However, the relationship between wrestling promotions and state athletic commissions was often tumultuous. Promotions often saw these commissions as a hindrance to their operations, introducing unnecessary red tape and regulations that didn't apply to their unique form of entertainment. In the late 1980s, the World Wrestling Federation (WWF, now WWE) took a revolutionary step in its relationship with regulatory bodies: it publicly declared that professional wrestling was "sports entertainment," openly admitting to the scripted nature of their matches.
This admission led to a significant reduction in the oversight that state athletic commissions had over professional wrestling. By acknowledging that the outcomes were predetermined and the action was choreographed, the WWE could argue that they were more akin to a theater company than a traditional sports organization.
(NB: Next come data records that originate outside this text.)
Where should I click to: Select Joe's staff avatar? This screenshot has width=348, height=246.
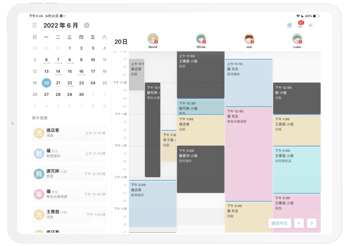coord(249,39)
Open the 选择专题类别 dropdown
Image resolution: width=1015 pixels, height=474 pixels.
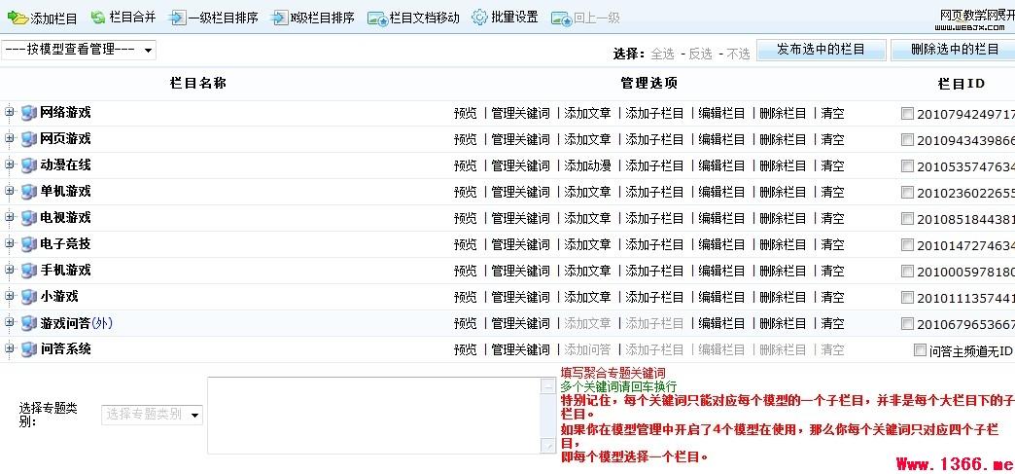point(152,415)
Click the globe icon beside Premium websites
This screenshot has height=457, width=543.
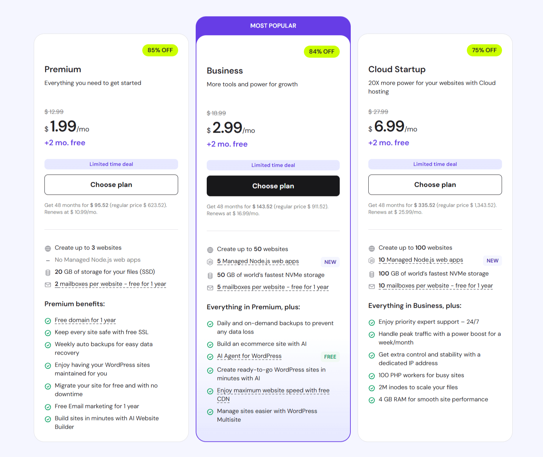coord(48,248)
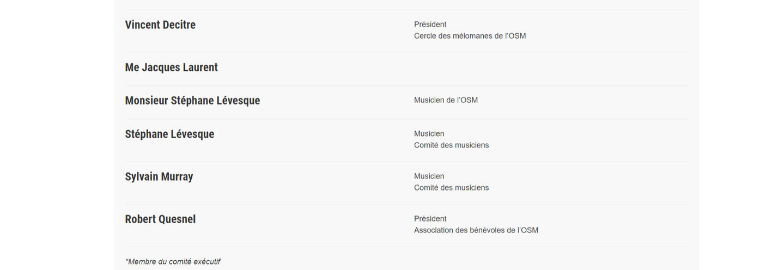Click the Monsieur Stéphane Lévesque name

192,101
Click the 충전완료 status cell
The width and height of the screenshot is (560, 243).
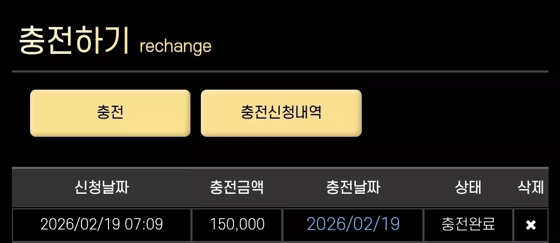point(468,224)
As a result, wrestling was gradually deregulated in many states, leading to cost savings for the promotions and a more streamlined process for putting on events.
While the regulation at the state level was diminishing, the federal government stepped in during the 1990s. The United States Congress launched an investigation into the widespread use of steroids in professional wrestling, prompted by the high-profile trial of Vince McMahon, the owner of the WWE, who was acquitted. The controversy surrounding steroids led to the introduction of the Anabolic Steroid Control Act in 1990, placing steroids into the controlled substances category.
However, as with state regulation, federal oversight was met with resistance from within the industry. Many wrestling organizations argued that, as entertainment entities, they should not be subject to the same regulations as competitive sports. The steroid controversy exposed the industry to increased scrutiny, but it also highlighted the unique nature of professional wrestling, reinforcing its categorization as "sports entertainment."
In the 21st century, both state and federal regulation of professional wrestling remains a mixed bag. Some states continue to regulate wrestling under their athletic commissions, while others have relaxed their oversight. Federal regulation, too, is sporadic. Despite the Anabolic Steroid Control Act, enforcement of steroid use in wrestling has been inconsistent, due to its categorization as entertainment rather than sport.
The evolution of professional wrestling from an unregulated athletic contest to a heavily regulated spectacle, and then towards a partially regulated form of entertainment, is a unique case study in the relationship between the entertainment industry and government oversight. As professional wrestling continues to evolve and grow, it is likely that the debate over its regulation will continue, shaped by the ongoing tension between wrestling's twin identities as both sport and theater.